This also should answer the question of whether he expects anyone else to be reading this - if that were true, he would take the trouble to explain why he has a monkey.

dirk  •  Link

"Ogilby's Aesop, which he had bound for me…’

Other theoretical possibilities are that Sam is referring to a special custom made binding, replacing the (possibly damaged) original binding - or (less likely I think) that he’s merely picking up a book he brought in at some earlier date to have the binding renewed. In the latter case he either forgot to mention this in his diary, or this took place more than a year ago.

Captain Caveman  •  Link

He did mention having this book bound - on January 5.

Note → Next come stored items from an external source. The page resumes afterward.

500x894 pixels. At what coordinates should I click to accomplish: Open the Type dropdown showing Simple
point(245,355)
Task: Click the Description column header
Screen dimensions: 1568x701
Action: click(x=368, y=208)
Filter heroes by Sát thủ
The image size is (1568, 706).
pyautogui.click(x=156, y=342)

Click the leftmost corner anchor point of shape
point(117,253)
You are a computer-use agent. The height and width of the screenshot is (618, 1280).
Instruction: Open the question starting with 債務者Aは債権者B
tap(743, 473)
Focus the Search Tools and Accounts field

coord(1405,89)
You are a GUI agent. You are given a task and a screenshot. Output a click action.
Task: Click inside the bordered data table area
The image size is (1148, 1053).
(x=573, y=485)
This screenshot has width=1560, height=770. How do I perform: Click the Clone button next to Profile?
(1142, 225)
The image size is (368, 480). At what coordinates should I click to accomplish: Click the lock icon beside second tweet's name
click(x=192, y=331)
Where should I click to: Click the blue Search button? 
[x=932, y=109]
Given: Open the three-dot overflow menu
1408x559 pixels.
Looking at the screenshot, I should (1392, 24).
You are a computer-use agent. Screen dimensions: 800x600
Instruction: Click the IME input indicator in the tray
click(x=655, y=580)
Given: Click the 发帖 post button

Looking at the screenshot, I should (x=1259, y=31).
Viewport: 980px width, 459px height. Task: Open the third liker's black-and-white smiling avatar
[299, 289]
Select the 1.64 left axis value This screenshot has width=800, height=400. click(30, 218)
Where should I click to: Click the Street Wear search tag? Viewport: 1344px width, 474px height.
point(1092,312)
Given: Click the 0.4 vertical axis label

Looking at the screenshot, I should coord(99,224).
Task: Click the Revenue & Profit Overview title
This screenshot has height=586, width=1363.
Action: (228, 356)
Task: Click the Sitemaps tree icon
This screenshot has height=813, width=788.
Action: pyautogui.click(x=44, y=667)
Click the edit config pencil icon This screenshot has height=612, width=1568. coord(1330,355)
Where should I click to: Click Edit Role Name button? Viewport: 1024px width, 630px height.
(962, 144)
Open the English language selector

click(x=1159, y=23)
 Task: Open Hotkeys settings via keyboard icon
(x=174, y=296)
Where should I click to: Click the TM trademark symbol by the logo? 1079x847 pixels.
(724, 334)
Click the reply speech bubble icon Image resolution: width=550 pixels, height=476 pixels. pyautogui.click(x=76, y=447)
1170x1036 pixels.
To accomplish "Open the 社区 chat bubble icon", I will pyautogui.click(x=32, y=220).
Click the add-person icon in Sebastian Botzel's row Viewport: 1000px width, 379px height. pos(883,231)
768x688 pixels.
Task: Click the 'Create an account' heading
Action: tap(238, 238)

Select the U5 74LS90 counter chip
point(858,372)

Printers sold books unbound (title pages were also covers), and binding was someone else's trade. Thus it was possible to buy a book without covers and take it to a binder yourself.

Allan Russell  •  Link

where he did advise me above all things, both as to the stone and the decay of my memory (of which I now complain to him)
I am surprised nobody picked up on this, it is just like one of Terry Wogans senior moments, Sam forgets things. Perhaps also he becomes a little drunk and forgets what he has done last night.

Frantzouche  •  Link

About the loose monkey: I like to read these cryptic lines as if they were referring to Elizabeth... Wouldn't it be in the line of macho Pepys?

Second Reading

joe fulm  •  Link

With a monkey added to the mix I'd have given anything to see the cat coming across it. Ears up, back arched and then a hiss, then sidling away to a quiet place to lick its inner back leg- territory claimed, job done.

Tonyel  •  Link

"the decay of my memory"
Sam's various responsibilities mean he has to keep a lot of balls in the air at the same time. It sounds as though he has a nagging fear of forgetting something, or someone, important which many of us can identify with.

Edith Lank  •  Link

Bookbinding -- I'm no expert on the 17th century but not a lot more than 100 years later, Jane Austen's books were issued "in boards" -- heavy cardboard covers -- with the understanding that the purchaser would then have them bound in leather -- maybe half or quarter leather -- in the owner's choice of colors and gilt lettering and decorations.

john  •  Link

How much effort was a 2h ride in 1660? Saddles then were somewhat different than today. They seemed to have very high pommels and cantles; I have no idea what it would have been like cantering in one -- even posting would have been difficult. (I have spent hours in forward saddles, military saddles, and western-style saddles. My comfort differed depending on circumstances and horse.)

Third Reading

San Diego Sarah  •  Link

A brief history of monkeys as fashionable pets:

In 1562, an etching by Pieter van der Heyden turned the Dutch art world upside down. Modelled after a painting by Pieter Bruegel the Elder, it depicted a well-known folk story. In the middle, a peddler lies sleeping beneath a tree. As he is slumbering, he is fallen upon by a troop of monkeys. Small but with a distinctly human appearance, they get up to mischief. After rifling through the peddler’s basket, some amuse themselves with his wares. One tries on a pair of children’s trousers; a second looks at its reflection in a mirror; a third makes off with a set of knives. Another is playing a flute, while its friends dance; two more are having a hobby horse race. Meanwhile, members of the band torment the peddler. One is urinating in his hat; another is searching for nits in his hair; one is stealing from the purse hanging about his neck; yet another is holding its nose while it exposes the poor man’s bottom.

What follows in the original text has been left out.